Cline was active in the community and served as a Ward 5 representative on town council in 1907. His home on Bradford Street was considered one the most attractive residences in Barrie at the time.

Toward the end of the 1920s until the early 1940s, there were various occupants in the stately home as well as a brief period of vacancy during the Depression.

But in 1936 (according to one source) or as late as the early- to mid-1940s (according to another source), the house at 152 Bradford St., became another type of home: a funeral home.

The Jennetts – Bert and Edith – had a funeral home at 23 Owen St. in the 1930s. Their business was listed at the Owen Street address until at least 1942, although it’s possible they were already in the process of converting the residence at the corner of Bradford and John streets — right across from the grocery store that would become the  Midway Diner — into their new business location.

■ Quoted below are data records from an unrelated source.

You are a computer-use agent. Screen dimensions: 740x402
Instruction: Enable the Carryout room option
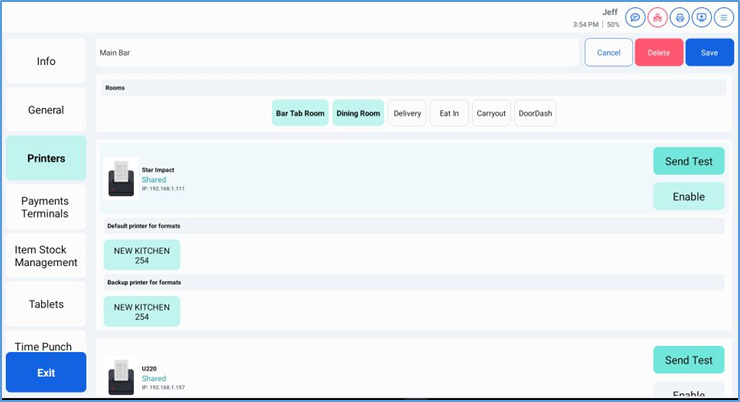pyautogui.click(x=490, y=113)
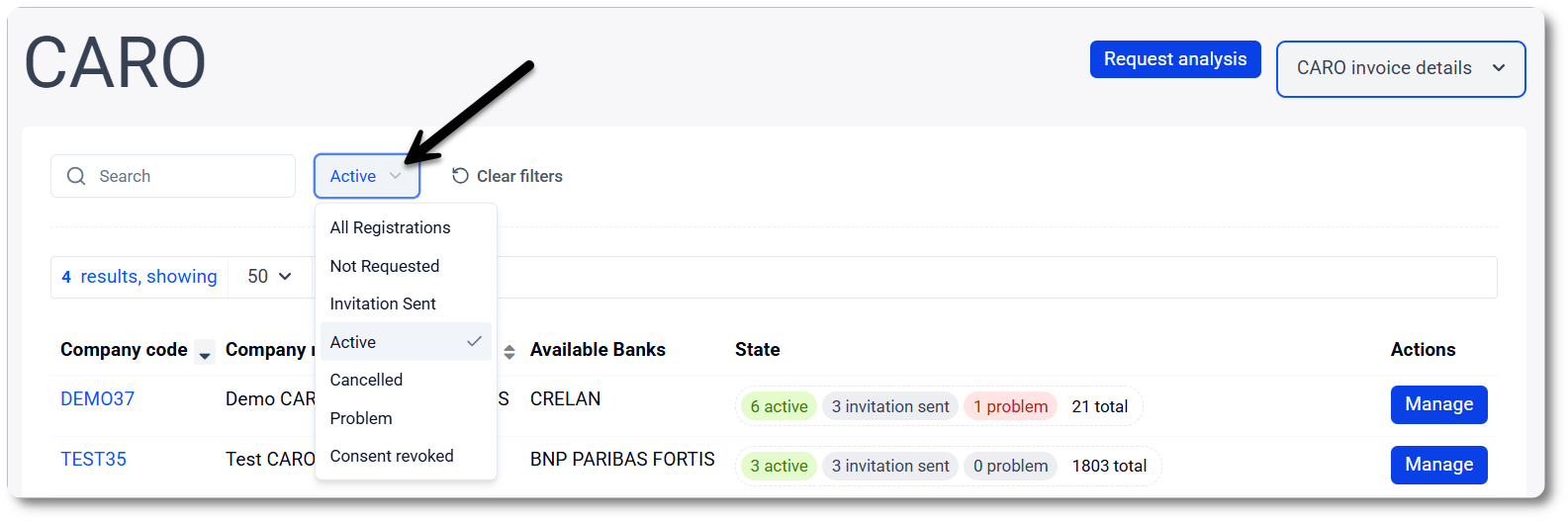Click the checkmark beside the Active option
The width and height of the screenshot is (1568, 521).
pos(474,341)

Bert was the grandson of Robert Jennett, who migrated to Canada from Portadown, County Armagh, Ireland about 1858. He and his wife, Mary Ann Reid, had eight children, none of whom were alive for the sixth annual reunion of the descendants of Robert Jennett, that was held at Springwater Park on July 4, 1939. Approximately 100 gathered to honour their ancestors and enjoy a supper served by the Women’s Association of the Midhurst United Church.

The minutes of the last reunion were read and the president, Bert Jennett, called on Rev. R.J.D. Simpson, D.D. of Toronto (his wife was a Jennett), the official historian, for a report.

Since the last gathering, Rev. Simpson was happy to report that in their family of more than 200, there had been no deaths, just three marriages and four births. Following that, the officers for the next year’s reunion were elected.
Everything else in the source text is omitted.